听到此处,周子兮轻轻说了一句:吴律师怎么没提到日本人?
吴律师为什么要提日本人?唐竞反问,可才要细说却又被周子兮嘘一声打断。原来,庭上已经轮到被告发言。
见她头也不回,只专注望着下面,唐竞既好气又好笑,只得心道,你且看着吧。
对方代表律师宋则茂起身,说出事故的另一半:新兴号为钢铁制单叶船舶,至案发前下水开行仅一年零三个月,吨重1206吨,马力750匹,吃水十尺。1月19日傍晚由上海出发,沿长江溯流而上向扬州行驶,共载船员106人,搭客294人,另有货物若干,运转良好,载重匹配,完全处于适航状态。直至当夜9时许,船行至泰兴口岸附近,夜深雾重,才发生了之后的撞击与沉船事故。通达公司船东虽为遇难者哀痛,但此次船难并非由我方轮上机械故障或者人为疏漏所致,恳请庭上驳回原告的诉讼请求。
说到这里,旁听席上已是议论纷纷,大约都是周子兮方才的问题,为什么原告被告双方都不提日本人?

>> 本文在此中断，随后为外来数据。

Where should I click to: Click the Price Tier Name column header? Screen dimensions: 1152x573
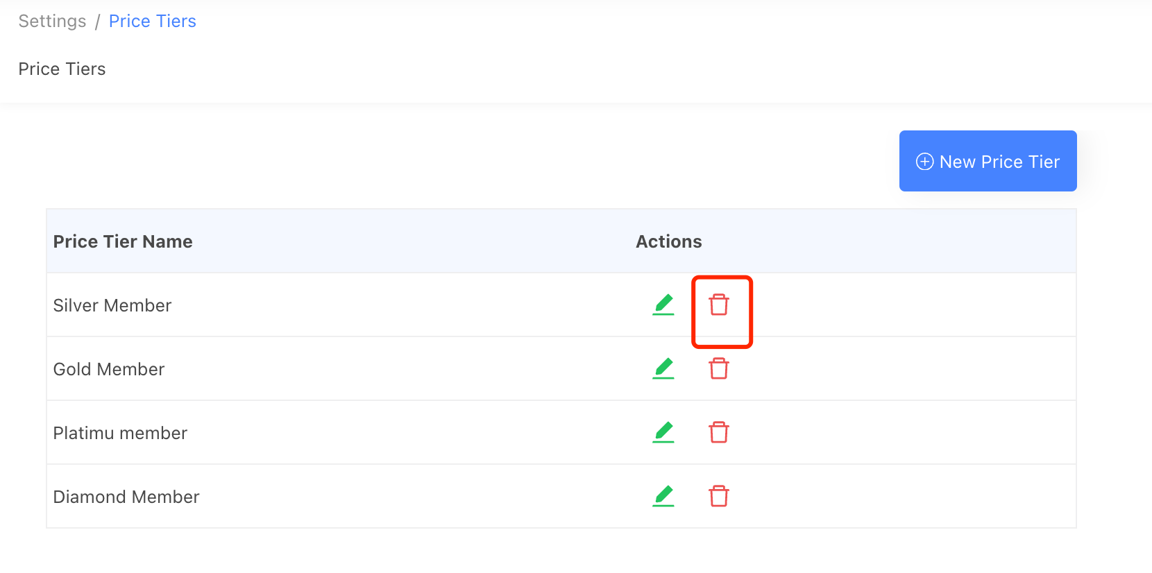(x=123, y=241)
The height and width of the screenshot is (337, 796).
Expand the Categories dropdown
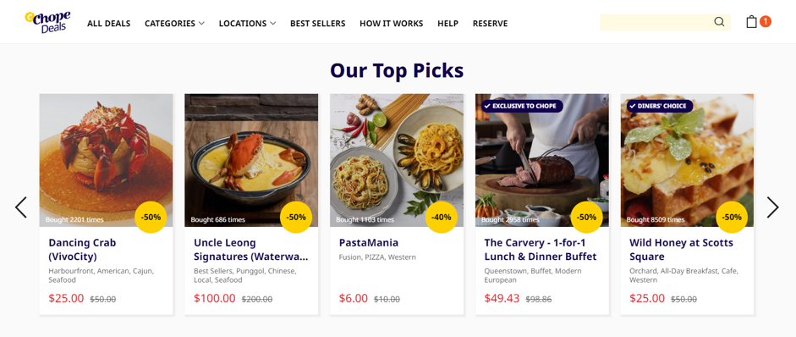[x=174, y=24]
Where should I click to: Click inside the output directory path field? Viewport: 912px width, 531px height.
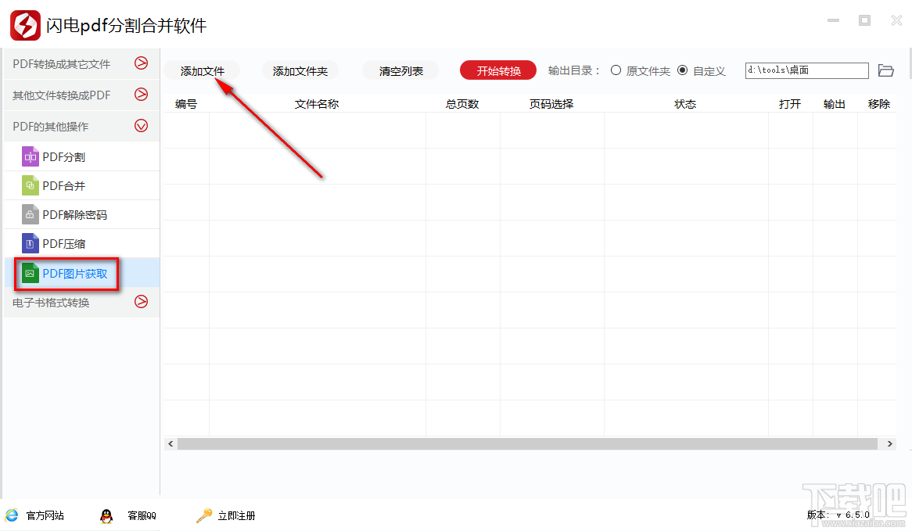click(x=806, y=70)
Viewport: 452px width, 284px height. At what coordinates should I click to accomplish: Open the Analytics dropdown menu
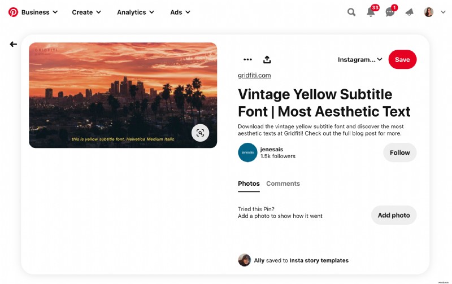(x=136, y=12)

唐竞不禁冷笑,显然那宋则茂也是骑虎难下。公断会的仲裁员之一就坐在审判席上,既然夜深雾重是他在公断会上辩称的理由,此时若不想被视作假证,就只继续抓着的这个由头不放,哪怕这四个字等于是白白送给吴予培一城。
公堂后面,旁听民众喧哗依旧,法警的喝令没有多少效果,推事只得又敲了一通法槌,庭上这才安静下来,好叫原被告双方举证。

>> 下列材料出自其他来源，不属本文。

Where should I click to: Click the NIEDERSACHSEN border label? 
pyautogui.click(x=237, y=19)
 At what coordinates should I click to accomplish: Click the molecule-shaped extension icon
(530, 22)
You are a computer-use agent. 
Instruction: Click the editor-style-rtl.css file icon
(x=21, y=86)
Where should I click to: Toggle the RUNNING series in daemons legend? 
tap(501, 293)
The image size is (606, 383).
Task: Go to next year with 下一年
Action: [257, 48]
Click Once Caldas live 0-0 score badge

吴予培自然又请出春明号船长,并出示泰兴口岸气象记录,以证明当夜天气晴好,事故的发生的原因并不存在被告辩称的不可抗力。
进行到此处,被告席上的何至来面色已然不好,一把拉过宋则茂耳语,看脸上的表情也似是有天大的冤枉。
宋则茂更是无奈,起身继续向春明号船长提问,这才迟迟引出日轮吉田丸违反航章,侵占他轮航道行驶的情节来。
所以,事故是由吉田丸违规闯入上水航道所致,宋律师总结,作为新兴号船东,通达公司亦是此案的受害者,还望庭上知悉,令原告另寻途径追偿。

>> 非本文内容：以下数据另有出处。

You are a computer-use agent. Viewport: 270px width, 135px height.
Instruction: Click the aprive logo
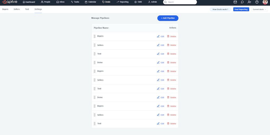pos(10,2)
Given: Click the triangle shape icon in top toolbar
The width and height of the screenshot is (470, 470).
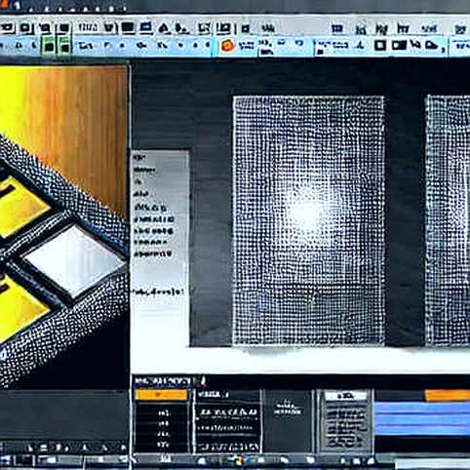Looking at the screenshot, I should coord(165,29).
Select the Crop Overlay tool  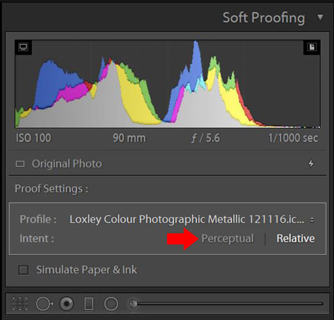coord(21,304)
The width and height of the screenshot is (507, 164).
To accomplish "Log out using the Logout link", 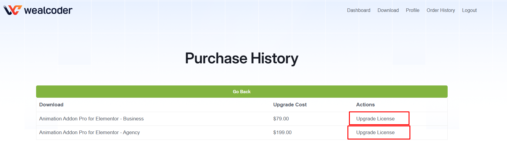I will pos(469,10).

旁听席上又是一阵哗然,有看得懂的,为通达公司言辞的前后矛盾不齿。也有看不懂的,觉得宋律师的主张确有道理,船难家属本就该与新兴号船东站在一处,一同向日本人索要赔偿。
宋则茂落座,吴予培又站起来,似乎并未在意法庭上喧哗,只举手示意帮办推上一块黑板来。板上密密贴着扑克牌大小的纸片,总有两百余张,全都浸湿过,然后再风干,纸面凹凸不平,留着泛黄的水渍。
大约是因为好奇,旁听席上终于安静下来。前排有人探头细看,才知道都是船票。
法庭内又是一阵寂静,就如方才诵读罹难者姓名的时候一样。
按照吴予培本来的想法,是要将这些船票装裱成册,再呈上审判席的。但唐竞却要他贴出来,一张,一张,全都贴出来,让所有人都能看到。时至此刻,唐竞知道自己又对了一次,脸上却没有一点笑意,只是深深吸了一口气。
楼下庭上,吴予培已走近黑板,取下其中的一张,念出票面上的姓名、舱位、起始港口与目的地,以及发船的时间和日期。
这里是打捞罹难者尸体时,寻回的220张船票,其上字迹仍旧清楚可辨。吴律师继续说下去,除此之外,在事故中丢失的船票,也都已经在沪扬一线沿途六处码头上查到兑票记录与记账联。